[Start of PAGE EXTRACT]
I do not have a licensed gun - hubby does - we do have hunting rifles/shotguns in the house. I live in a neighborhood so not out all alone but if I felt threatened in any way - yeah...I would shoot and ask questions later. 

Years ago when I was 22 I moved to Houston, Texas. I talked to my then boyfriend (who is now the hubby) about getting a gun. He was incredulous as he knows I am not a fan of guns (not into hunting etc). He said "would you really shoot someone?" I said "if they break into my apartment they aren't coming to have tea with me or ask about my health. I would shoot first and ask questions later". I never did get a gun but if I moved out and was by myself I would have one instantly. And woe be unto the idiot that thought the sweet cake lady was an easy target.


----------



## Inga (Sep 11, 2012)

I am not a violent person. I tend to lean heavily on the side of forgiveness and second chances. I tend to not like guns or weapons of any kind. In our area it seems more often then not the criminal has more rights then the victim. I can't believe that I am saying it and more importantly that I am thinking it. I WISH it were legal to shoot anyone trying to break into your house. I think the laws need to be careful so some fool doesn't shoot someone just coming to borrow a cup of sugar but... A true threat of someone breaking in? We should be able to defend ourselves and our loved ones, not to mention our property.

I had an inncident a few years ago. I was living alone (with my 3 Rottweilers) A guy came to the door posing as a carpet cleaner willing to clean my carpets for free for allowing them to demo their carpet cleaner. I said "No thanks, I have all hardwood floors, tile and a few rugs that are brand new." He kept pushing me and said "I can clean your area rugs" again I said "No thanks, they are brand new and not in need of cleaning." At that point the guy tried to shove his way in through the door. I tried to push the door shut but he was stronger then me. Thankfully, one of my 3 Rotties lunged at him biting at his arm. He jumped back and ran. I immediately called the company he said he worked for, they didn't have anyone in the area. I then called the cops and told them what had happened. They said "you had better hope he doesn't sue you for having your dog bite him." I was like... ARE YOU KIDDING ME? That man meant to do me harm. He knew I was alone, he forced his way into my house and I have to worry? Thankfully not only was the man violent he was to stupid to know that the criminal is alway in the right in this area. If I had, had a gun, I would have shot at him at that point. Thank goodness I had dogs.

People are crazy now days. There are always the "he didn't mean to do it" folks that will protect the most violent of criminals. I try to fogive them but I don't believe in defending their actions. If the janitor would at this school shooting had shot the man breaking in before he killed anyone, even if he had threatened them with guns, the janitor would likely be going to jail. Our laws are messed up big time.


----------



## FlyGap (Sep 25, 2011)

Inga you are so right.
I've heard to NOT put up "Beware of Dog" signs because that's admitting that you have dangerous animals. So if anything happens you will be at fault! How messed up is that.
[End of PAGE EXTRACT]
§ **CHALLENGE**
Continue the forum thread on home self-defense from its last sentence. The material after this point comes from a different source than the text above.
[Start of RECORDED INFORMATION]
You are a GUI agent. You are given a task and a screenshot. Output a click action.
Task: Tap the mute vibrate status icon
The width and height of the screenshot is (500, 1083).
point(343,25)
[End of RECORDED INFORMATION]
§ **THE RESULT**
At the end of my drive I have two signs that look awful scary. I want to hang a Goat's skull down there too! LOL! Betcha that would make a person think... but DH isn't too hot on the idea.


----------



## MissColors (Jul 17, 2011)

With you hearing loss its probably easier for you to hear the pitch of the dogs growls versus a human voice. For me its easier to hear broader sounds than the person talking in front of me.... which sucks.


----------



## dbarabians (May 21, 2011)

Everyone I could indeed shoot another human to defend myself and my family.
I have served in combat while living in Israel and did indeed return fire a couple of times. Like I said I hit what i aim at.
I have fired a warning shot in front of someones feet as he approached me with a metal pipe and would have as I warned them put the next one in his "burro".
In fact he still lives about 3 miles from here.
He was trespassing on our property and I locked the gates so he could not drive his truck out.
when he called the sherriff and they responded they took him to jail and I refused to allow anyone but a tow truck to remove his vehicle. At his expense.
When it comes to the safety of myself or my family i "dont play".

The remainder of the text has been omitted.